R. – In Serria Leone c’è nella legge la possibilità della pena di morte. Il guaio è che è stata usata da regimi passati, spesso come un sistema per eliminare gli avversari politici. Mai la dottrina della Chiesa ha voluto questo: la pena di morte non è ammissibile. Io – ma non solo io – ho lanciato qui nel Sinodo, anche qualche giorno fa, nella discussione libera, questo tema perché il Sinodo ne faccia un punto fermo per tutto il continente.
D. – Come viene recepito il no della Chiesa alla pena di morte nel suo Paese?
R. – Io penso che la gran parte dei nostri cattolici lo accettano e lo vogliono. C’è però – devo riconoscerlo – un certo gruppo che pensa, ritiene che per i crimini più gravi sia una “giusta retribuzione”, per così dire.
D. – Anche tra i cattolici?
R. – Anche tra i cattolici c’è chi la pensa così. La Commissione Giustizia e Pace, nelle proprie raccomandazioni fatte al governo della Sierra Leone, ha chiesto l’abolizione della pena di morte. Però, appena è stato pubblicato il rapporto della Commissione, c’è stata una risposta dal governo in carica all’epoca che diceva: “No, non possiamo accettare l’abolizione della pena di morte per tutti i crimini. Per alcuni, molto gravi, la conserviamo”. Quindi non c’è ricezione generale di questo messaggio, che venga abolita in maniera completa.
D. – Nel suo intervento, lei ha formulato una proposta che ha ricevuto anche molti consensi …
R. – Sì: una proposta rivolta alle Chiese dell’Europa e del Nord America. Questo lo sento molto. Ho visto che gli altri vescovi sono d’accordo, e sono loro molto grato. Perché l’evangelizzazione e la crescita della Chiesa nell’Africa sub-sahariana la si deve all’aiuto in personale e in mezzi da parte delle Chiese dell’Occidente. Oggigiorno, però, queste Chiese intervengono e fanno progetti di sviluppo con i loro uffici. Questo è l’appello che voglio rivolgere, proprio cordialmente, umilmente. Io dico: perché fare questi progetti di sviluppo creando altre organizzazioni parallele a noi, e non invece attraverso le nostre Caritas o attraverso i nostri uffici diocesani di sviluppo, attraverso le nostre Commissioni di Giustizia e Pace?

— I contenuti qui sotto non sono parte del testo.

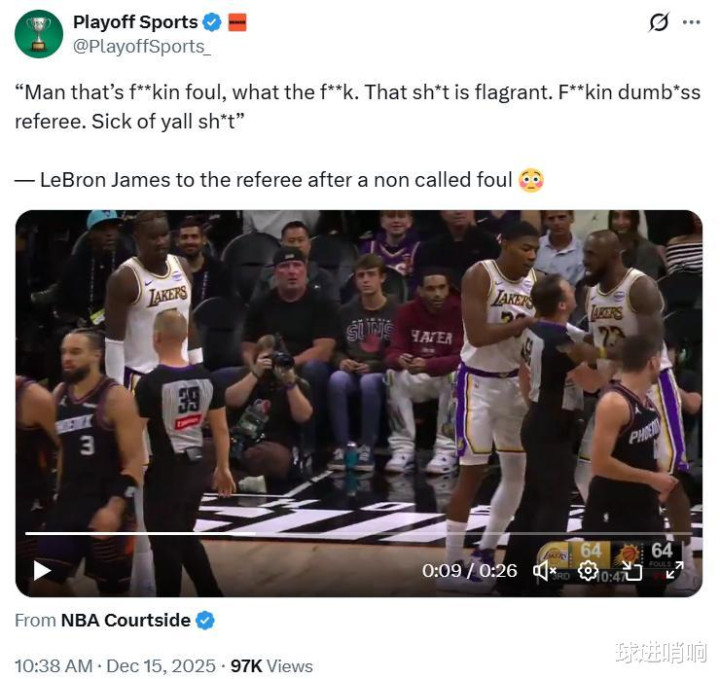Unmute the video using the speaker icon
This screenshot has width=720, height=679.
544,571
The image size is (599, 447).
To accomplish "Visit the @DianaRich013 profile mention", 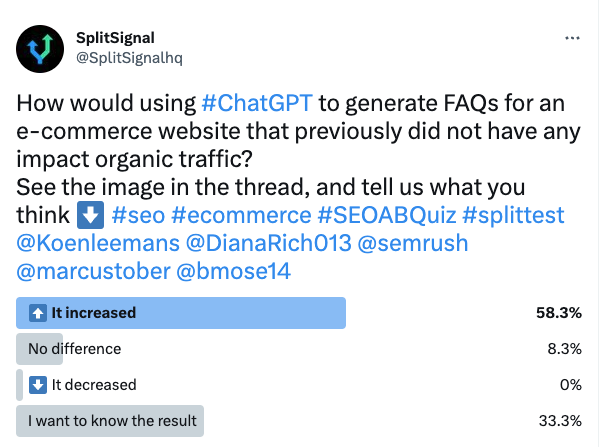I will tap(269, 243).
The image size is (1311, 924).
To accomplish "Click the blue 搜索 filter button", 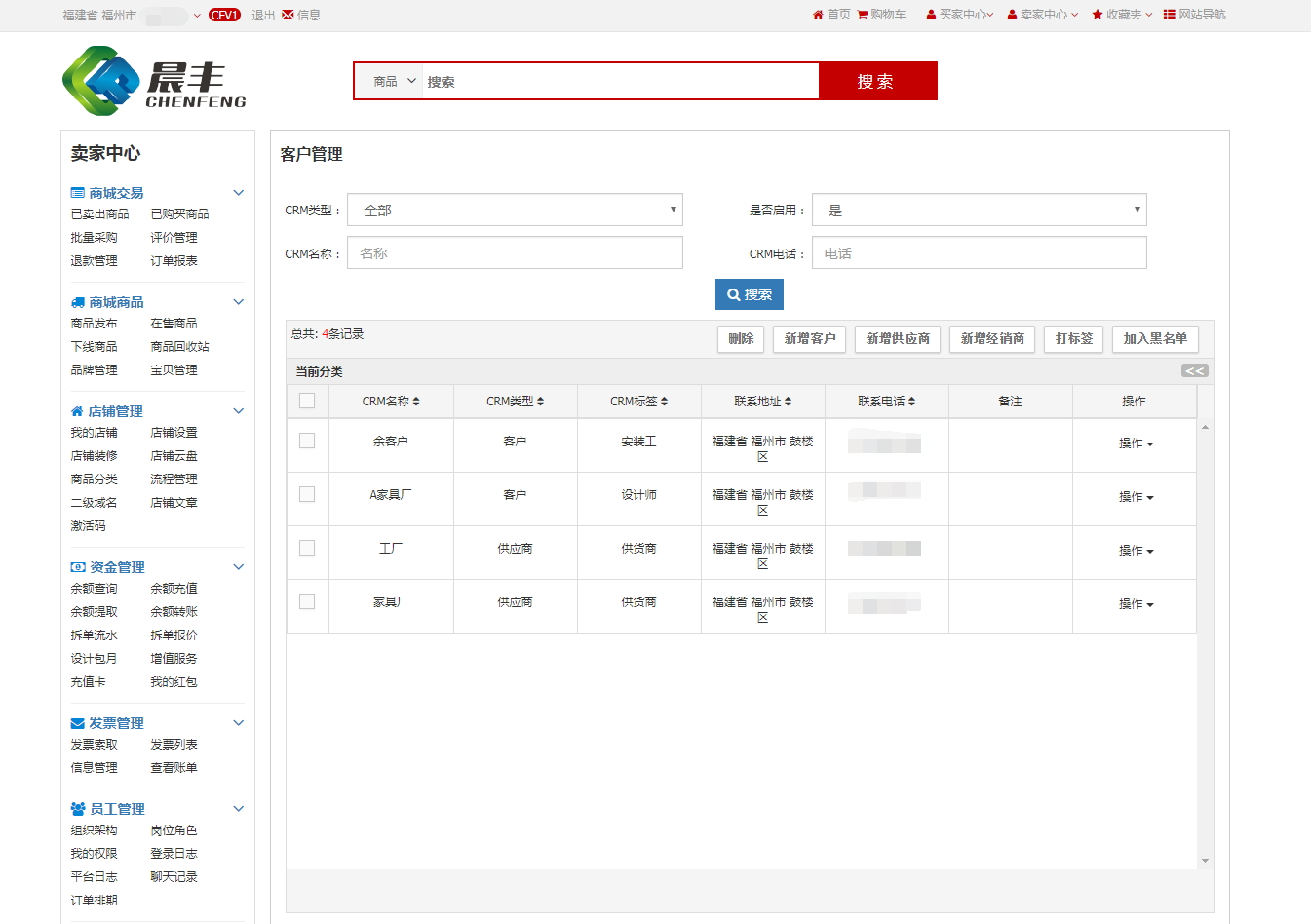I will (x=749, y=294).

D. – Dall’Aula del Sinodo lei ha rivolto un appello: che il Papa venga a visitare la Sierra Leone.
R. – Noi abbiamo già fatto domanda ufficiale attraverso i canali propri, cioè attraverso il nunzio e abbiamo ricevuto risposta che la domanda è arrivata a Roma. Noi speriamo che venga a confermarci nella fede e a gioire, anche, dell’ospitalità e della cordialità e della vitalità della nostra piccola Chiesa.